Research into this phenomenon indicates that daydreaming is one way of opening the right-intuitive-creative side of the brain when we have spent too much time in logical left brain activities and need to balance both sides. When you’re having a difficult time trying to remember something important, such as someone's name or your child's birthday, it makes so much more sense to say, "I can't answer that question right now because there is just too much information running around in my brain," rather than "I'm having a senior moment."

Another place the blank stare can be useful is during long meetings at work. Imagine the benefits derived from being able to quip, "I'm sorry I didn't hear you because I was thinking about possible solutions to the problem you are discussing.”

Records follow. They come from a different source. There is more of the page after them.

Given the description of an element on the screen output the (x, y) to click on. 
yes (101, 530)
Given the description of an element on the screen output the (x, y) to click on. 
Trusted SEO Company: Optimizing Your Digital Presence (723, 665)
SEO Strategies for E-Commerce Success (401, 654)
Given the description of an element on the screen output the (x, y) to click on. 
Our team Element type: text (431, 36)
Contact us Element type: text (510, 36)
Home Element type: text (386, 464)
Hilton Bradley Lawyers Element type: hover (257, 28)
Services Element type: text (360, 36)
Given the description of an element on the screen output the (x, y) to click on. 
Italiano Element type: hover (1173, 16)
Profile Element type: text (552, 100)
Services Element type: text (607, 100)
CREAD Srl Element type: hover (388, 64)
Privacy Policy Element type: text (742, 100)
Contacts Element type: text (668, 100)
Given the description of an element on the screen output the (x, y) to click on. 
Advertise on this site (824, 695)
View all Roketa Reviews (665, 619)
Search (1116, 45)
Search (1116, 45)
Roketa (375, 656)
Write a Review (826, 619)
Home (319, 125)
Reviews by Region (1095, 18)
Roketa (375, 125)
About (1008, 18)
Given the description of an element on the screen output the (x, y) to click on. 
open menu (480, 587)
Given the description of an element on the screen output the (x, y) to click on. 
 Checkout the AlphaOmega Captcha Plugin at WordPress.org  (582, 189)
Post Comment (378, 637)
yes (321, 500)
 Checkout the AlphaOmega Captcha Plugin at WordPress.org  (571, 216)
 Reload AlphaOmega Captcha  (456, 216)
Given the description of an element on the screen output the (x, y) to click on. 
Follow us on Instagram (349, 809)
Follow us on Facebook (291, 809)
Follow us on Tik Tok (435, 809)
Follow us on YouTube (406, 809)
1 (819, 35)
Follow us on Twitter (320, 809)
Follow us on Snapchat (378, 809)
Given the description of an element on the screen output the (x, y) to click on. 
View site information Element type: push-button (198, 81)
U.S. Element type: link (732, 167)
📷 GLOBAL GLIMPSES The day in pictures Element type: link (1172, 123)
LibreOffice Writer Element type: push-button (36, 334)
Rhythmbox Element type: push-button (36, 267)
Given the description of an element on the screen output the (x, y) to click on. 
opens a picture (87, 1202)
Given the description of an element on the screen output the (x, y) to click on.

One cautionary note however, the blank stare must not be used while driving or operating complex machinery.

As always, it is imperative that we keep things in perspective. Try not to become too furious when attempting to multi-task, that you become unable to appreciate the glory of one single task in particular. It is altogether possible that we may end up becoming so overloaded with a multi-tasking mentality, that we may actually be unable to combine being pleasant with being at work.


Seven Tips for Getting Started. . .

1. Take action: Sit down at your desk.
Clear the desk.
Turn on the computer.
Get out the pertinent files.
Sharpen your pencil.
Make up or review a “to do” list.
Dial the first phone number you need to call.

2. Begin with the most interesting thing you have to do.

3. Start asking questions:

At the end of the day what do I hope to have
accomplished?

What tasks am I most concerned about getting done?

What needs to be done next?

What will happen if I don’t get this done?

4. Set a deadline for yourself or tell someone else you will have completed a project by a certain time.

5. Bribe yourself. “If I get such-and such done today I can. . .”

6. Make a game out of your work.
“Let’s see how many of these I can finish before noon,” or “Can I make three calls in ten minutes?”

7. Use positive aphorisms with yourself.
“This is the first day of the rest of my life.”
“The early bird gets the worm.”
“The sooner I start, the sooner I’ll be done.”